起きても周りの仲間は皆寝ているので音を立てるとうるさがられる。仕方なく誰もいない陣の外をうろうろしているという訳である。すると、遠くで松明の灯りに照らされてうろうろしている人影が見えた。
「何だあれ? まあいいか、起きてる奴がいるなら軽く博打でもするか。この時間なら見つからねえだろ」
兵士は手の中の賽をそっと転がす。
「おーい」
兵士が手を振って近づいていくと人影は慌てたように振り向いた。
「ちっ、見られたか……覚悟!」
「は?」
人影は突如刀を抜くと斬りかかって来た。
「おい、何する、俺は味方だ!」
兵士はあまりのことに思わず敵兵と間違えられたのかと勘違いした。そしてとっさに体をひねって暗闇からの斬撃をかわそうとする。
「ぐわっ」
しかし避けきれずに人影の剣は男の左肩を切り裂いた。人影は間髪入れずに二撃目を入れようとする。ことここに至って兵士もただの勘違いではないと気づく。
「曲者だっ、曲者だっ!」
兵士は叫びながら駆け出した。
明け方
「何っ!? 我が軍から兵糧を敵に売った者が出ただと!?」
梶川高盛は天を仰いだ。兵糧攻めの最中に敵陣に兵糧が売られるなど言語道断である。一番やってはいけないことと言っても過言ではない。
「見張りは、見張りは何をしていた!?」
「それが……気づかなかったと言い張っておりますが、よくよく調べたところ懐に金を隠し持っておりました」
「ふざけるな!」
高盛は思わず脇息を蹴飛ばす。確かに今の本願寺なら米俵一俵にいくらでも金を払うだろう。その利益を考えれば見張りを金貨で買収するぐらい造作もないことかもしれない。が、すぐに高盛の怒りは恐怖に変わる。

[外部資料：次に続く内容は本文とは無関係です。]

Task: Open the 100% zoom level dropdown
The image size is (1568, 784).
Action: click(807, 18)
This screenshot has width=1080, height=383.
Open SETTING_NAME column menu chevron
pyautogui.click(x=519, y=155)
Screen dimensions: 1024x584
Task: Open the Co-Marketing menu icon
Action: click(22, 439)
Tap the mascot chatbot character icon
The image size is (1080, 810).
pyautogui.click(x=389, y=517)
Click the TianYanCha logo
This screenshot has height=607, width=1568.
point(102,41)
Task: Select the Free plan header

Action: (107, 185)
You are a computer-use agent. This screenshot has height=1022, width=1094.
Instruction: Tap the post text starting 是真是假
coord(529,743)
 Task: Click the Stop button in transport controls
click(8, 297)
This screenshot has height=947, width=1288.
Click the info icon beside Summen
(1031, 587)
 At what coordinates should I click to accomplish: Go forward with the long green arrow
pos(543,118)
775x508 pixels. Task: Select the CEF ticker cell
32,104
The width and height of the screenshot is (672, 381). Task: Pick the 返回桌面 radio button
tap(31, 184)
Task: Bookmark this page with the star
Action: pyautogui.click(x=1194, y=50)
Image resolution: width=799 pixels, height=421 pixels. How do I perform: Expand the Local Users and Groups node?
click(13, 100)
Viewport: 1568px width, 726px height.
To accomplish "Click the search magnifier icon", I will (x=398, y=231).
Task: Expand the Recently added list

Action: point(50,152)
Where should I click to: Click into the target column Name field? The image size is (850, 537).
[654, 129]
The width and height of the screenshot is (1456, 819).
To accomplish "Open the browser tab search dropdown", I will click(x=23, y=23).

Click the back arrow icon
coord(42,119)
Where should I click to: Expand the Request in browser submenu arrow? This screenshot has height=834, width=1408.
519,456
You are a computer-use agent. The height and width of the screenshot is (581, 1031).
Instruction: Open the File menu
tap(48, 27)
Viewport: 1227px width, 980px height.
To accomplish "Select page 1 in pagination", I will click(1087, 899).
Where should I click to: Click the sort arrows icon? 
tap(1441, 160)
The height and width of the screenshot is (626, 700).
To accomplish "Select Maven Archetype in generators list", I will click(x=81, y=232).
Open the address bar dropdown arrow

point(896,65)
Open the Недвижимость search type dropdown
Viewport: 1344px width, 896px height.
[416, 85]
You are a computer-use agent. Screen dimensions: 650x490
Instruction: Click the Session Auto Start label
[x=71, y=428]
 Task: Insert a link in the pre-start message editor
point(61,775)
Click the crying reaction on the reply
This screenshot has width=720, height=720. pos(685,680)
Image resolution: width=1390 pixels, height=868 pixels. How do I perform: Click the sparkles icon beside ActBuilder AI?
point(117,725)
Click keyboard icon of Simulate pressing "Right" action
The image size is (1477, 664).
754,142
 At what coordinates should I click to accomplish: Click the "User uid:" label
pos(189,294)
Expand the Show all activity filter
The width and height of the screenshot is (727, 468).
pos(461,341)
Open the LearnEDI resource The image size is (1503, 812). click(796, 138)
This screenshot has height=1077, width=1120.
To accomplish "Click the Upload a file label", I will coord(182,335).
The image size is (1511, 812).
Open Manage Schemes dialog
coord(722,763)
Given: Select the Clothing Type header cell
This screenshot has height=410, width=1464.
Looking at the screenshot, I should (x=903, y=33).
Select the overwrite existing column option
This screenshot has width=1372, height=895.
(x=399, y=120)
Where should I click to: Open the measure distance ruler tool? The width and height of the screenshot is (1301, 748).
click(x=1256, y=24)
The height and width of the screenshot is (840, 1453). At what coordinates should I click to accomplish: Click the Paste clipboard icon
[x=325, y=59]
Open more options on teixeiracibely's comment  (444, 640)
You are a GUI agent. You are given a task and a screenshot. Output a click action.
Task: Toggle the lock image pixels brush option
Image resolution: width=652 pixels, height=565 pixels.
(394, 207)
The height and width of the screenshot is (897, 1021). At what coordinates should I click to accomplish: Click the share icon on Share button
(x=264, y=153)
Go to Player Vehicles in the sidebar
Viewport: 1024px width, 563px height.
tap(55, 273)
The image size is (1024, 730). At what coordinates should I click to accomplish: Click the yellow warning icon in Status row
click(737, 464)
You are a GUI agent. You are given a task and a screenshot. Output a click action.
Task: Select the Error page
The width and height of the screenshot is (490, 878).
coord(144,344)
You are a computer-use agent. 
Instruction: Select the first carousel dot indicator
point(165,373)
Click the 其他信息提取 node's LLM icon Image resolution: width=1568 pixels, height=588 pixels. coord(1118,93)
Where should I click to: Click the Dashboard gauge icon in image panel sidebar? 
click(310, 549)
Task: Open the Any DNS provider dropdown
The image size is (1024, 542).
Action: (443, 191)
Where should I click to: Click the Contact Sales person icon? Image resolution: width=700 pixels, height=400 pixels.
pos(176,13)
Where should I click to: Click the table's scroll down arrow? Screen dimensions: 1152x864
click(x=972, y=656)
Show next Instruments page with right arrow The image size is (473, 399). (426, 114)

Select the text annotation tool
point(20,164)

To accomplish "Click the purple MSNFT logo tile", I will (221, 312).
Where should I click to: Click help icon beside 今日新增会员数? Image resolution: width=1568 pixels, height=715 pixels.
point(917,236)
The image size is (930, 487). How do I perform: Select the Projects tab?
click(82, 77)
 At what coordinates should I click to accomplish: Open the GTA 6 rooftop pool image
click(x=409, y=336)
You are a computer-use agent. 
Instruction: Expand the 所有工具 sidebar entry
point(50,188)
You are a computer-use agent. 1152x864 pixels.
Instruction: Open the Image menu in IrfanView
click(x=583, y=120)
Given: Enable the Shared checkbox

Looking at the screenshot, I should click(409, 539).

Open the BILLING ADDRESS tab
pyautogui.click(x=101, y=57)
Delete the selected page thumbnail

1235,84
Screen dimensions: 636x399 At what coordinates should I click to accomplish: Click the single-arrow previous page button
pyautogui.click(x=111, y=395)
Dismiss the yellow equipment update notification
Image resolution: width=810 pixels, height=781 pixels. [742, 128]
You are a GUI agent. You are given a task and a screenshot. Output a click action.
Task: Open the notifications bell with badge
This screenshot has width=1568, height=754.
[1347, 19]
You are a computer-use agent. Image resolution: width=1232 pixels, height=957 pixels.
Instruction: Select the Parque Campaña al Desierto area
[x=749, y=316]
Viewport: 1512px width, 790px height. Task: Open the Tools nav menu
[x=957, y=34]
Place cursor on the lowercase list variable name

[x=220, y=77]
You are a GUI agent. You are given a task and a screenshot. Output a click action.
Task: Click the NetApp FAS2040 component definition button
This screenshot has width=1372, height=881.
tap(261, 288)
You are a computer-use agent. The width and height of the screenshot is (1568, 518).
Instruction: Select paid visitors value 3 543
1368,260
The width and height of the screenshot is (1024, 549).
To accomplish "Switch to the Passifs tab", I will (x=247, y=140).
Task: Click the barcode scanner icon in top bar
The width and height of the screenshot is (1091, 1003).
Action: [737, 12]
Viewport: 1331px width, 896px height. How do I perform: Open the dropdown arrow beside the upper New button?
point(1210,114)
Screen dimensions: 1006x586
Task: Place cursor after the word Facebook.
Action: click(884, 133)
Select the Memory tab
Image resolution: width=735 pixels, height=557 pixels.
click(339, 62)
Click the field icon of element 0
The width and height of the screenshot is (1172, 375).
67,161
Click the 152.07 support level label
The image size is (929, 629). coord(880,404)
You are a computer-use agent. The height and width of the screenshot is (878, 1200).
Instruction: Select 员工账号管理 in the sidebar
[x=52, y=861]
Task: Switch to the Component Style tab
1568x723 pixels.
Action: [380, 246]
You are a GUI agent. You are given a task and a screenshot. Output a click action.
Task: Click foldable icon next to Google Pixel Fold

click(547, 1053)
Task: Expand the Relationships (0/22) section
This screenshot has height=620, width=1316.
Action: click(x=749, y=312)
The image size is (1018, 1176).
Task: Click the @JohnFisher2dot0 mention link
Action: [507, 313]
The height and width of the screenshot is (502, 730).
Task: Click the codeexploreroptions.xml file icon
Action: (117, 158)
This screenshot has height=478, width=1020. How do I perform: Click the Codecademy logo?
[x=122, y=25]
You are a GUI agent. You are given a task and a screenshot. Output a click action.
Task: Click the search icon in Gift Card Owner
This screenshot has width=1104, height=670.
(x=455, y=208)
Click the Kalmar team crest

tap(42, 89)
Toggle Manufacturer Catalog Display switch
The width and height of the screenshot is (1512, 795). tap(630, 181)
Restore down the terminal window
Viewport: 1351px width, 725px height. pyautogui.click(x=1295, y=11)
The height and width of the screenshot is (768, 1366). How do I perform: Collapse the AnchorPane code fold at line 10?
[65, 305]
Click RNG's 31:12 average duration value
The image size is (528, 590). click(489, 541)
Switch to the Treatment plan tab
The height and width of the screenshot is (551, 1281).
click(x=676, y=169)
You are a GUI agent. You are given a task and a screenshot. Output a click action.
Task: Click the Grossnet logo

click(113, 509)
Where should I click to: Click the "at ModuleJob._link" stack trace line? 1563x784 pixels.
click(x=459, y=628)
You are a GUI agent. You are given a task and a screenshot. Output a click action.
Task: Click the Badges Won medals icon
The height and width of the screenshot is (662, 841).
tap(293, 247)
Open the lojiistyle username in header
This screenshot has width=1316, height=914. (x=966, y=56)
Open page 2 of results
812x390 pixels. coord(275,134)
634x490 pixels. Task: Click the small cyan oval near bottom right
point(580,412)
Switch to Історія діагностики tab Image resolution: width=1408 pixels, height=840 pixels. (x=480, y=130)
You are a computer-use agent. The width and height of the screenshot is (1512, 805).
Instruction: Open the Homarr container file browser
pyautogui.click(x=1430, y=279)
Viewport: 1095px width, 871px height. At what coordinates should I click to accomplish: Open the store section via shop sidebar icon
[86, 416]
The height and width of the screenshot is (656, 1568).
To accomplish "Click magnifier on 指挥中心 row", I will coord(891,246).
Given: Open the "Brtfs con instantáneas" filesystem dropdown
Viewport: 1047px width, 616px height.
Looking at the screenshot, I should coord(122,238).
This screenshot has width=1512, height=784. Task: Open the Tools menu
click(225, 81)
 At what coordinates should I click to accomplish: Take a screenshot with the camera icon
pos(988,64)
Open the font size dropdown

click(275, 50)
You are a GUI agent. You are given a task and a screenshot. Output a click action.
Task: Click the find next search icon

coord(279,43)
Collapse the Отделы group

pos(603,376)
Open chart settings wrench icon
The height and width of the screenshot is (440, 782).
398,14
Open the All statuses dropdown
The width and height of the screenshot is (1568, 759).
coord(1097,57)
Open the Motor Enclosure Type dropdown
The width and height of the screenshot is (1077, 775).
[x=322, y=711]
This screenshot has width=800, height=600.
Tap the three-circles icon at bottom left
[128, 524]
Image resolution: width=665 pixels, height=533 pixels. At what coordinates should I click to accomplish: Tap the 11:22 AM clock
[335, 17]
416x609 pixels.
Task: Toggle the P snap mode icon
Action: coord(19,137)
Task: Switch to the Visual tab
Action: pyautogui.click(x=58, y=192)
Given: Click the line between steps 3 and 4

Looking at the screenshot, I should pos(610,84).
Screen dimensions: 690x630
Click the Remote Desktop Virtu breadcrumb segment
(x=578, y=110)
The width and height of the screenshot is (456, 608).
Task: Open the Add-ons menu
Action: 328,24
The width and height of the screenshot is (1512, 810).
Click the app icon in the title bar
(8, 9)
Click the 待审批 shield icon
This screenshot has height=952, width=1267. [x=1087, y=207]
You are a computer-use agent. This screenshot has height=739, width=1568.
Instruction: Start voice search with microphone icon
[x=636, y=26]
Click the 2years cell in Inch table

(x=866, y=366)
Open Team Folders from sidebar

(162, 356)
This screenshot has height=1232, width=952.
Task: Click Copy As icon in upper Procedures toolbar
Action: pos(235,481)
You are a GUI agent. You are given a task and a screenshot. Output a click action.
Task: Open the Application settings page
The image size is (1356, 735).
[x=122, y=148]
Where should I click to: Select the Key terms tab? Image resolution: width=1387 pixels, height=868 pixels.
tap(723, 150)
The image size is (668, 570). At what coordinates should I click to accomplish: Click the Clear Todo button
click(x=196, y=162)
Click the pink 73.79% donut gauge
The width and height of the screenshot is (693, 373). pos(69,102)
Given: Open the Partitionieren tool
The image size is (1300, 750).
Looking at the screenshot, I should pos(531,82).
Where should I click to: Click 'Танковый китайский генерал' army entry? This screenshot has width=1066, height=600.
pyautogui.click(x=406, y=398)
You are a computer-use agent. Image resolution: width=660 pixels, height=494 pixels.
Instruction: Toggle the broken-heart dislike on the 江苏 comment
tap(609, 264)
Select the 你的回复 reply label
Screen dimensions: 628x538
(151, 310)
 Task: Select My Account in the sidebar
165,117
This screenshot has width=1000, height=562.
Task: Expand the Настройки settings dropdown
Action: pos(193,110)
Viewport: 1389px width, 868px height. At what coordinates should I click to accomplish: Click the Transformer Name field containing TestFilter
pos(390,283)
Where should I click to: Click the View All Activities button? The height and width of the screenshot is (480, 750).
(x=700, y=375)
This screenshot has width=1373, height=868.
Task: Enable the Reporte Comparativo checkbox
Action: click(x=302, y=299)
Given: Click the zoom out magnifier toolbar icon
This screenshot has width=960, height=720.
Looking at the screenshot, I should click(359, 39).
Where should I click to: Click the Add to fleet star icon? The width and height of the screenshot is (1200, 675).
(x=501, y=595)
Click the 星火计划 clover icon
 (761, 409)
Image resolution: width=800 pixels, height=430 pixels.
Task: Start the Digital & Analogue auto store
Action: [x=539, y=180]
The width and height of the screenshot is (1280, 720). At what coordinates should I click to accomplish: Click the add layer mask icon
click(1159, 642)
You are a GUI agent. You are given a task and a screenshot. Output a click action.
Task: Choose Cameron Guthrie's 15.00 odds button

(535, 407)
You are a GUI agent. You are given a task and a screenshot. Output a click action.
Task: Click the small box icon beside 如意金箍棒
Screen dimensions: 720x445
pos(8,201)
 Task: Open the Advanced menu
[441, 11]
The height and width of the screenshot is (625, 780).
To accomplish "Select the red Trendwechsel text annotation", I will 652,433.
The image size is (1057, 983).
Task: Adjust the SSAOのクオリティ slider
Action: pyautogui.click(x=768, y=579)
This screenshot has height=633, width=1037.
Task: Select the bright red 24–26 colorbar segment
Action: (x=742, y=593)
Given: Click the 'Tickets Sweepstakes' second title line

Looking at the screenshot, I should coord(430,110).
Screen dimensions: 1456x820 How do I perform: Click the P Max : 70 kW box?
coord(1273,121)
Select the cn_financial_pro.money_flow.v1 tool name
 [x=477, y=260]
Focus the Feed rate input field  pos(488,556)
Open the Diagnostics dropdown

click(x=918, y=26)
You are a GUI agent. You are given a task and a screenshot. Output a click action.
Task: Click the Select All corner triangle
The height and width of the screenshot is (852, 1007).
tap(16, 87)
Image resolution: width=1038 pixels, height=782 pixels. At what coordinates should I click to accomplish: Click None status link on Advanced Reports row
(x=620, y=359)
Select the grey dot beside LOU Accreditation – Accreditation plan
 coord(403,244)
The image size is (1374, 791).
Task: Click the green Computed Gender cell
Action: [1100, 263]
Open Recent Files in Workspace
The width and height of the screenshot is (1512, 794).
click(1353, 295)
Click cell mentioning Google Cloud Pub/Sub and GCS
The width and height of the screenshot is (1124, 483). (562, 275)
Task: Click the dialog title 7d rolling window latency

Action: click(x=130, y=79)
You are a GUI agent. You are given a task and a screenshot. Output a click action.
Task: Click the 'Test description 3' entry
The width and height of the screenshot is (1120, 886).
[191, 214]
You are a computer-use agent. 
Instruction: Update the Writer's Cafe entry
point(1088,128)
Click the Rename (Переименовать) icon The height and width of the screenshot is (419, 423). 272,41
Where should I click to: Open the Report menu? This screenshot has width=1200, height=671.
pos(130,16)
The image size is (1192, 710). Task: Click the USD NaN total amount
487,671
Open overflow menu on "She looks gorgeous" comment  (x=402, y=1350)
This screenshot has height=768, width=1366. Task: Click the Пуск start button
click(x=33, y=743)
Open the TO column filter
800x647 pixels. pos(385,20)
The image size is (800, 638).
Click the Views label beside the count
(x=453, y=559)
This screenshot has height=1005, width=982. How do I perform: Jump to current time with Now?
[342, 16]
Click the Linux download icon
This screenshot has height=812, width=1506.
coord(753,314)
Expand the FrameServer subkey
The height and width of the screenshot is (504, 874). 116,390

「どうする……。確か中川清秀の足軽が兵糧を横流ししたときは荒木殿が罪を受けそうになって謀叛したが……」
高盛の認識では村重は中川清秀の罪をかばったが許されずに謀叛したことになっている。村重が謀叛を起こして清秀の罪はうやむやになったが、謀叛がなければどうなっていたか分からない。そして信盛がそこまで自分を弁護してくれるとは思えない。信長の勘気を恐れて事実関係を洗いざらい白状するだろう。
戦で死ぬのならまだいい。敵に囲まれて城で切腹するのも致し方ない。だが、こんなことで死ぬのはまっぴらごめんだった。
「……殺せ」
「は?」
「……関係者全員の口を封じよ。いや、まずはお前からだ!」
「ぐわああああああああっ」
梶川高盛の陣に悲鳴がこだました。
武田頑張る→本願寺頑張る→このイベント発生
というバタフライエフェクト的な事件です。
企業とかで不正をする人もこんな感じの心境なのかなと思って書いてみました。